Gib sämtliche folgenden Daten Zeile für Zeile unverändert wieder.

◆ EINGABEDATEN ◆
==*==

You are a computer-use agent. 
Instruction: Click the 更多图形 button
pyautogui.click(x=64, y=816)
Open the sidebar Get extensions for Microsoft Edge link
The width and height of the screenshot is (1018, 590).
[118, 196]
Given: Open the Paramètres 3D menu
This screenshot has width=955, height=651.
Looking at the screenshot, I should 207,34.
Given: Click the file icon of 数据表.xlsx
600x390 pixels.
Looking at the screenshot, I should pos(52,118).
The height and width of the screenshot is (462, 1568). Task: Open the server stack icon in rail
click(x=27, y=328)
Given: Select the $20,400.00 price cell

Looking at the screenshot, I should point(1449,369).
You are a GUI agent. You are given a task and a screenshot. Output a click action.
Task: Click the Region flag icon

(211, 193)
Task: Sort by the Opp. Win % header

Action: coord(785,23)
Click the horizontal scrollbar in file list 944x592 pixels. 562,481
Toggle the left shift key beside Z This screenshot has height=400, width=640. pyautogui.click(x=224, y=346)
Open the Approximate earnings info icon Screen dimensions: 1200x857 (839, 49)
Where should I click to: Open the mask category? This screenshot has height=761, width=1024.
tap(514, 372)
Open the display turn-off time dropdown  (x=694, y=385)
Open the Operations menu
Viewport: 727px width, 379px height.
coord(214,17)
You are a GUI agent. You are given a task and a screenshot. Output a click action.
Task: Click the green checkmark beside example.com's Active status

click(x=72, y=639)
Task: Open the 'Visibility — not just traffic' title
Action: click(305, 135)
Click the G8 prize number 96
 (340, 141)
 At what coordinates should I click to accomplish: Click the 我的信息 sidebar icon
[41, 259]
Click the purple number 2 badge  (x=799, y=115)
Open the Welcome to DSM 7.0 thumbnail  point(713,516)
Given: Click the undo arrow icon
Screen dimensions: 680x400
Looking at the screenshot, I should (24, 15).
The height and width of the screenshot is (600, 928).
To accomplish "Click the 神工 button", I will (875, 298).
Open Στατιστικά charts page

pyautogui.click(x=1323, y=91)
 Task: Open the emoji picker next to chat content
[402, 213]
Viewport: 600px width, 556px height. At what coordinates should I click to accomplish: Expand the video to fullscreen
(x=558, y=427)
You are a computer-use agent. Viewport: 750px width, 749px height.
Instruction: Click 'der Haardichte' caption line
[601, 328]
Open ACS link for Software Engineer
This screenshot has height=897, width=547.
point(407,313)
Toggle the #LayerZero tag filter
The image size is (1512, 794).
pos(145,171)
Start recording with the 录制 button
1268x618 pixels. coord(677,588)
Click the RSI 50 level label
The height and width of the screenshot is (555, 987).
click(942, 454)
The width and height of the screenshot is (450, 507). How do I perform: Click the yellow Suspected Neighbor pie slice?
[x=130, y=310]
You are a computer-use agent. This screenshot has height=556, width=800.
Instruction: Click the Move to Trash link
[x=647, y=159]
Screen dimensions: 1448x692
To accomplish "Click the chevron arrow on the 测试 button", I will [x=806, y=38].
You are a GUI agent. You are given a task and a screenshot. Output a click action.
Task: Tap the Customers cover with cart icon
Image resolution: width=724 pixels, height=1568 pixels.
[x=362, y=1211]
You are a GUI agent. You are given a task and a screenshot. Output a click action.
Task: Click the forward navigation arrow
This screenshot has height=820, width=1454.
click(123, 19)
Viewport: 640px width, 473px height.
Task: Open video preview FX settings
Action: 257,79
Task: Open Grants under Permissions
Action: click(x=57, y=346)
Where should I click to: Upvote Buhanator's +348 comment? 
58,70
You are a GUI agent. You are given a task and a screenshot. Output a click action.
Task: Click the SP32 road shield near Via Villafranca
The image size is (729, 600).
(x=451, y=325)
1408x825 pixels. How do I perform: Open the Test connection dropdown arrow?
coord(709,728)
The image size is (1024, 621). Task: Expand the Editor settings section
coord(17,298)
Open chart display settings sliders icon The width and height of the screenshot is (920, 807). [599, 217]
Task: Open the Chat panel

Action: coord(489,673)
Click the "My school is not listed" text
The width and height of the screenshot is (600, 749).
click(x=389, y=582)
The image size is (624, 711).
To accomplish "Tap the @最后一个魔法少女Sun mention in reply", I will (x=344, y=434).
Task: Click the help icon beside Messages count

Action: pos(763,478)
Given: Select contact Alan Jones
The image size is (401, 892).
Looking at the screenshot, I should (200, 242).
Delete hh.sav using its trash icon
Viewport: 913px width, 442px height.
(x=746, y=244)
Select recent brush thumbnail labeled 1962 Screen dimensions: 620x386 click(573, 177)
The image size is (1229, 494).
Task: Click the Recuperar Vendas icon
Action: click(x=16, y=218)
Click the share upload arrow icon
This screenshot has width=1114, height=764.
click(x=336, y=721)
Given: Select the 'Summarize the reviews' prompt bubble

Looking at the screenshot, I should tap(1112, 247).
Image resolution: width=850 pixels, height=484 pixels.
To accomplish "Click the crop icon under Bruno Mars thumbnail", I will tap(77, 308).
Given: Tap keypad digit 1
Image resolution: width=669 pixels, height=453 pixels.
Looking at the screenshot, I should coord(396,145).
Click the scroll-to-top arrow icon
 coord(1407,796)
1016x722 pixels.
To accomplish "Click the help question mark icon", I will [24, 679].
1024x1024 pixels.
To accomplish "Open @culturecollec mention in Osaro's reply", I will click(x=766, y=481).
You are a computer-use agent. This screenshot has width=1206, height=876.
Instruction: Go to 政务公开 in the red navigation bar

==*==

◆ LÖSUNG ◆
You are a computer-use agent. 
Instruction: Click the 更多图形 button
pyautogui.click(x=64, y=816)
Open the sidebar Get extensions for Microsoft Edge link
The width and height of the screenshot is (1018, 590).
[118, 196]
Given: Open the Paramètres 3D menu
This screenshot has width=955, height=651.
Looking at the screenshot, I should 207,34.
Given: Click the file icon of 数据表.xlsx
600x390 pixels.
Looking at the screenshot, I should pos(52,118).
The height and width of the screenshot is (462, 1568). Task: Open the server stack icon in rail
click(x=27, y=328)
Given: Select the $20,400.00 price cell

Looking at the screenshot, I should point(1449,369).
You are a GUI agent. You are given a task and a screenshot. Output a click action.
Task: Click the Region flag icon

(211, 193)
Task: Sort by the Opp. Win % header

Action: coord(785,23)
Click the horizontal scrollbar in file list 944x592 pixels. 562,481
Toggle the left shift key beside Z This screenshot has height=400, width=640. pyautogui.click(x=224, y=346)
Open the Approximate earnings info icon Screen dimensions: 1200x857 (839, 49)
Where should I click to: Open the mask category? This screenshot has height=761, width=1024.
tap(514, 372)
Open the display turn-off time dropdown  (x=694, y=385)
Open the Operations menu
Viewport: 727px width, 379px height.
coord(214,17)
You are a GUI agent. You are given a task and a screenshot. Output a click action.
Task: Click the green checkmark beside example.com's Active status

click(x=72, y=639)
Task: Open the 'Visibility — not just traffic' title
Action: click(305, 135)
Click the G8 prize number 96
 (340, 141)
 At what coordinates should I click to accomplish: Click the 我的信息 sidebar icon
[41, 259]
Click the purple number 2 badge  (x=799, y=115)
Open the Welcome to DSM 7.0 thumbnail  point(713,516)
Given: Click the undo arrow icon
Screen dimensions: 680x400
Looking at the screenshot, I should (24, 15).
The height and width of the screenshot is (600, 928).
To accomplish "Click the 神工 button", I will (875, 298).
Open Στατιστικά charts page

pyautogui.click(x=1323, y=91)
 Task: Open the emoji picker next to chat content
[402, 213]
Viewport: 600px width, 556px height. At what coordinates should I click to accomplish: Expand the video to fullscreen
(x=558, y=427)
You are a computer-use agent. Viewport: 750px width, 749px height.
Instruction: Click 'der Haardichte' caption line
[601, 328]
Open ACS link for Software Engineer
This screenshot has height=897, width=547.
point(407,313)
Toggle the #LayerZero tag filter
The image size is (1512, 794).
pos(145,171)
Start recording with the 录制 button
1268x618 pixels. coord(677,588)
Click the RSI 50 level label
The height and width of the screenshot is (555, 987).
click(942, 454)
The width and height of the screenshot is (450, 507). How do I perform: Click the yellow Suspected Neighbor pie slice?
[x=130, y=310]
You are a computer-use agent. This screenshot has height=556, width=800.
Instruction: Click the Move to Trash link
[x=647, y=159]
Screen dimensions: 1448x692
To accomplish "Click the chevron arrow on the 测试 button", I will [x=806, y=38].
You are a GUI agent. You are given a task and a screenshot. Output a click action.
Task: Tap the Customers cover with cart icon
Image resolution: width=724 pixels, height=1568 pixels.
[x=362, y=1211]
You are a GUI agent. You are given a task and a screenshot. Output a click action.
Task: Click the forward navigation arrow
This screenshot has height=820, width=1454.
click(123, 19)
Viewport: 640px width, 473px height.
Task: Open video preview FX settings
Action: 257,79
Task: Open Grants under Permissions
Action: click(x=57, y=346)
Where should I click to: Upvote Buhanator's +348 comment? 
58,70
You are a GUI agent. You are given a task and a screenshot. Output a click action.
Task: Click the SP32 road shield near Via Villafranca
The image size is (729, 600).
(x=451, y=325)
1408x825 pixels. How do I perform: Open the Test connection dropdown arrow?
coord(709,728)
The image size is (1024, 621). Task: Expand the Editor settings section
coord(17,298)
Open chart display settings sliders icon The width and height of the screenshot is (920, 807). [599, 217]
Task: Open the Chat panel

Action: coord(489,673)
Click the "My school is not listed" text
The width and height of the screenshot is (600, 749).
click(x=389, y=582)
The image size is (624, 711).
To accomplish "Tap the @最后一个魔法少女Sun mention in reply", I will (x=344, y=434).
Task: Click the help icon beside Messages count

Action: pos(763,478)
Given: Select contact Alan Jones
The image size is (401, 892).
Looking at the screenshot, I should (200, 242).
Delete hh.sav using its trash icon
Viewport: 913px width, 442px height.
(x=746, y=244)
Select recent brush thumbnail labeled 1962 Screen dimensions: 620x386 click(573, 177)
The image size is (1229, 494).
Task: Click the Recuperar Vendas icon
Action: click(x=16, y=218)
Click the share upload arrow icon
This screenshot has width=1114, height=764.
click(x=336, y=721)
Given: Select the 'Summarize the reviews' prompt bubble

Looking at the screenshot, I should tap(1112, 247).
Image resolution: width=850 pixels, height=484 pixels.
To accomplish "Click the crop icon under Bruno Mars thumbnail", I will tap(77, 308).
Given: Tap keypad digit 1
Image resolution: width=669 pixels, height=453 pixels.
Looking at the screenshot, I should coord(396,145).
Click the scroll-to-top arrow icon
 coord(1407,796)
1016x722 pixels.
To accomplish "Click the help question mark icon", I will [24, 679].
1024x1024 pixels.
To accomplish "Open @culturecollec mention in Osaro's reply", I will click(x=766, y=481).
You are a computer-use agent. This screenshot has width=1206, height=876.
Instruction: Go to 政务公开 in the red navigation bar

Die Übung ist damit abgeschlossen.